Nova ‘revolta da vacina’ expõe o bolsonarismo ao ridículo
Era só o que faltava: a politização da produção de vacinas para imunização da sociedade brasileira contra o coronavírus
Na noite da última quarta-feira, dia 21 de outubro, Bolsonaro desancou publicamente o seu ministro da Saúde Eduardo Pazuello e bateu o martelo: a CoronaVac, vacina desenvolvida contra a Covid-19 pelo laboratório chinês Sinovac Biotech, e que vem sendo testada no Brasil pelo centenário Instituto Butantan, não será adquirida pelo governo federal, mesmo se vier a ser chancelada cientificamente pela Agência Nacional de Vigilância Sanitária, a Anvisa.
Estava claro como água que Bolsonaro desautorizava Pazuello tão somente porque o projeto dessa vacina foi de iniciativa do governador de São Paulo, João Dória, que é adversário em potencial do presidente no pleito de 2022.
Era só o que faltava, para aprofundar ainda mais as trevas que atravessamos, a politização da produção de vacinas para imunização da sociedade brasileira contra o coronavírus.
Assistimos agora, em pleno terceiro milênio, na esteira do terraplanismo absurdamente defendido por alguns próceres do bolsonarismo, um verdadeiro revival da “revolta da vacina”, celeuma popular que assolou o Rio de Janeiro em 1904, e que coincidentemente ocorreu em relação à obrigatoriedade legal da vacinação contra a varíola, flagelo que assolava a então capital federal naquele início de século.
É o fim da picada lançar um tema de tamanha relevância nesse enorme Fla x Flu que se tornou o debate público no Brasil. Efetivamente o bolsonarismo não vê mais limites para a politização das coisas. Tudo é bandeira a ser levantada e defendida fanaticamente.

## [TAREFAS A REALIZAR]
- 1) Reproduza fielmente o trecho do texto sobre a nova revolta da vacina que vai de “Era só o que faltava, para” até “início de século.”, inclusive.
- 2) Dê continuidade ao texto sobre a nova revolta da vacina a partir do ponto em que ele termina.
O material apresentado em seguida provém de outra fonte.

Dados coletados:
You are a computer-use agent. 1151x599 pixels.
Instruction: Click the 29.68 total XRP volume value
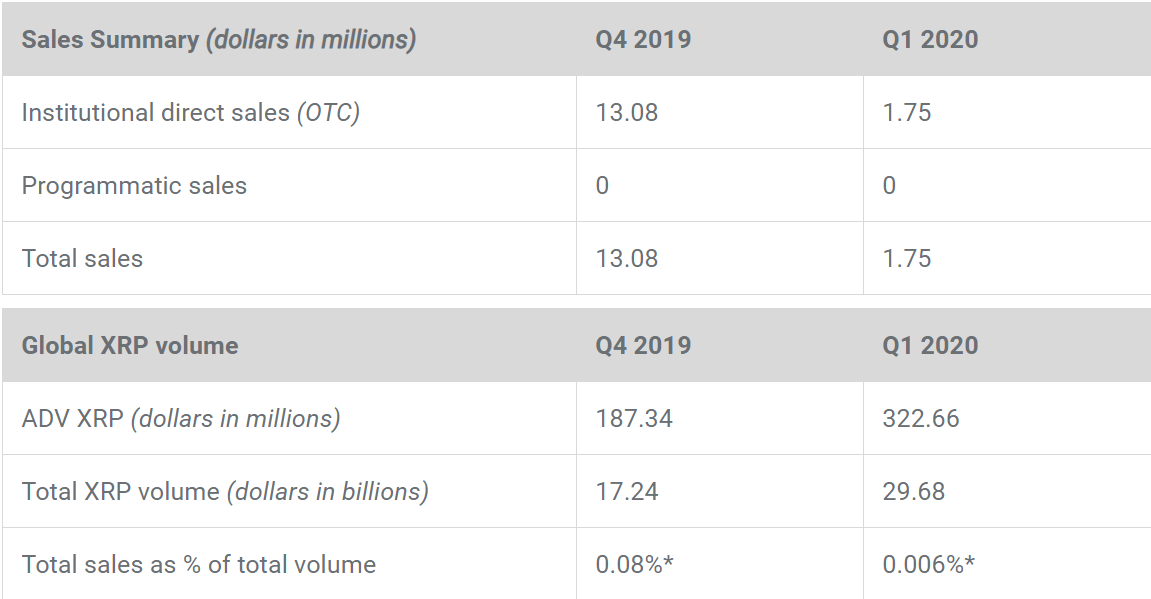point(914,492)
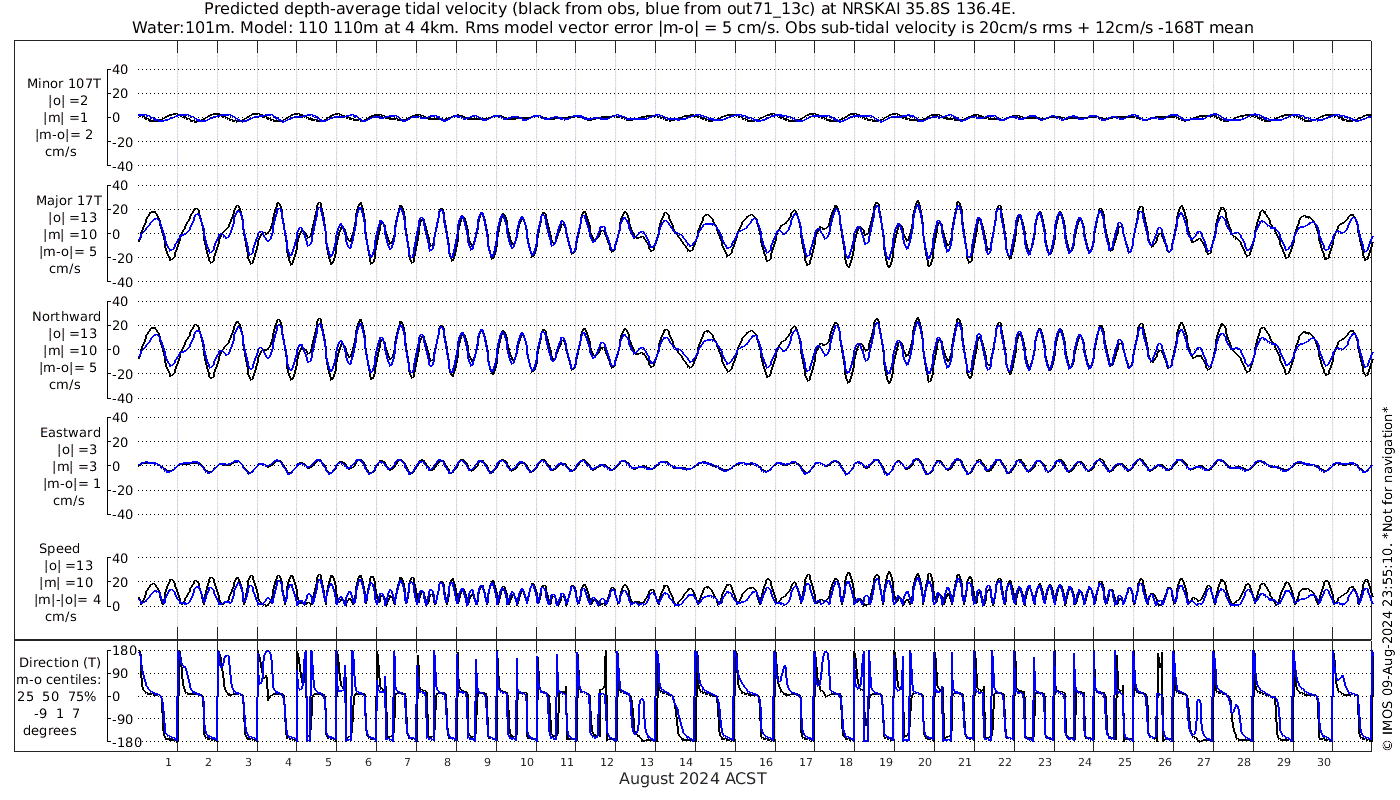Image resolution: width=1400 pixels, height=800 pixels.
Task: Click the 'm-o centiles:' label
Action: tap(64, 679)
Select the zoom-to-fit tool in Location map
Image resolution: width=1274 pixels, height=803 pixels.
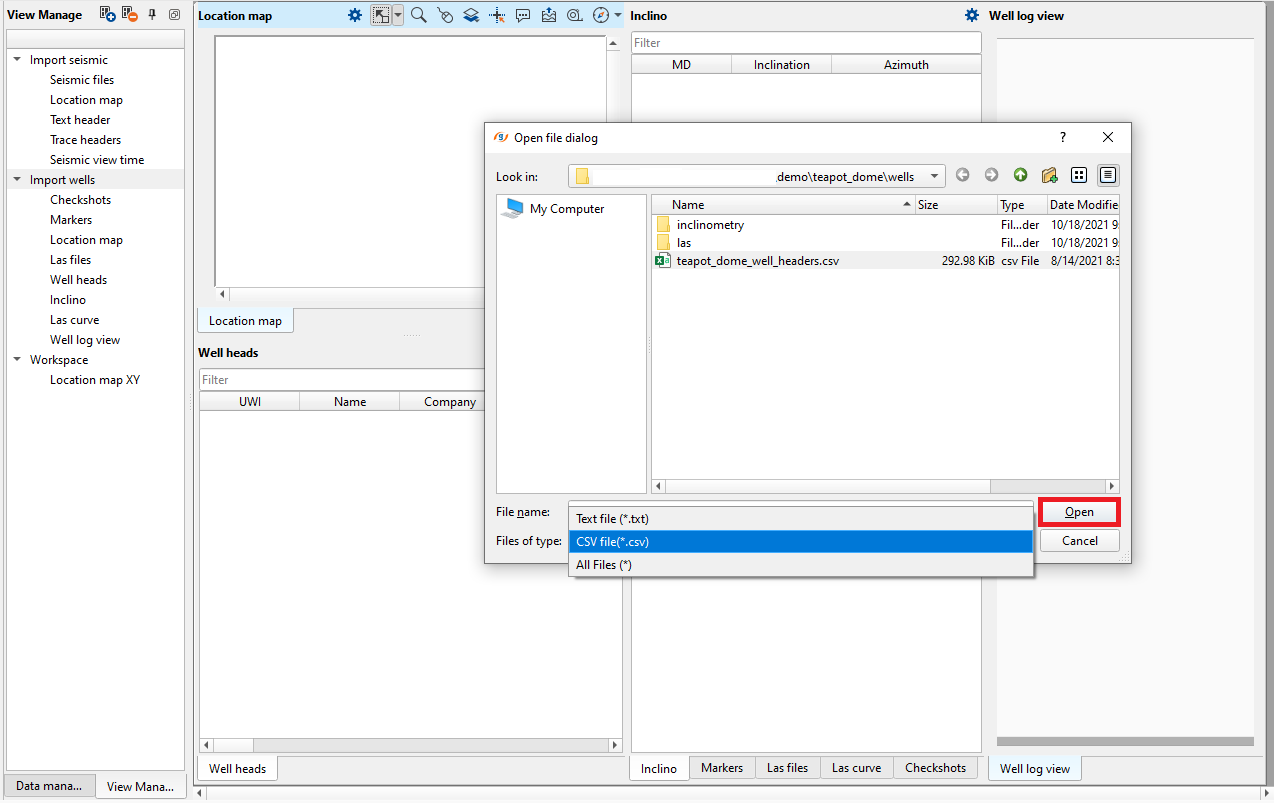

## [RESPOSTAS ESPERADAS]
- 1)
Era só o que faltava, para aprofundar ainda mais as trevas que atravessamos, a politização da produção de vacinas para imunização da sociedade brasileira contra o coronavírus.
Assistimos agora, em pleno terceiro milênio, na esteira do terraplanismo absurdamente defendido por alguns próceres do bolsonarismo, um verdadeiro revival da “revolta da vacina”, celeuma popular que assolou o Rio de Janeiro em 1904, e que coincidentemente ocorreu em relação à obrigatoriedade legal da vacinação contra a varíola, flagelo que assolava a então capital federal naquele início de século.

- 2)
Os argumentos para rejeitar a vacina são rasos, e – pasmem – teriam sido passados a Bolsonaro por apoiadores possessos, nos cercadinhos virtuais que ele frequenta. Há, nesse caso, dois aspectos preocupantes. O primeiro é percebermos que a turba presente nas redes sociais, com o debate rasteiro de sempre e vociferando insanidades, tem o poder de influenciar e pautar decisões – equivocadas – do presidente da República; o segundo é como a aprovação de uma vacina, algo de cunho absolutamente científico, pode se tornar, de uma hora para outra, mais um tema para aprofundar o divisionismo da nossa sociedade.
Não sabemos o que é pior, se a influência de Bolsonaro nas redes ou vice-versa.
Na manhã de quinta-feira, dia seguinte ao imbróglio envolvendo a catracada sofrida por Pazuello, estava estabelecida a nova cizânia: milhões de celulares, e redes sociais no país inteiro, bombardeadas por posts com críticas ferozes em relação à “vacina comunista chinesa”. Eram legiões já odiando e espinafrando o produto da Sinovac Biotech, e também a todos que ousassem achar razões para defender a sua aquisição.
Os que vociferam contra a Coronavac, tão somente por ser chinesa, talvez ignorem que grande parte dos antibióticos utilizados por nós brasileiros têm procedência naquele país asiático, assim como outras vacinas contra o Covid-19, como a que vem sendo desenvolvida pela Universidade de Oxford, tem seu principal insumo igualmente fabricado na China, conforme confirmação de pesquisadores da Fiocruz, onde o medicamento será produzido.
Por derradeiro, percebemos que quanto menos exigente for a platéia do circo, e quanto mais fuleiro for o expectador, menos aplicado será o palhaço na sua performance, e mais mambembe será o espetáculo oferecido. A boa (e as vezes esquecida) notícia é que, a cada quatro anos, podemos mudar a trupe inteira desse circo.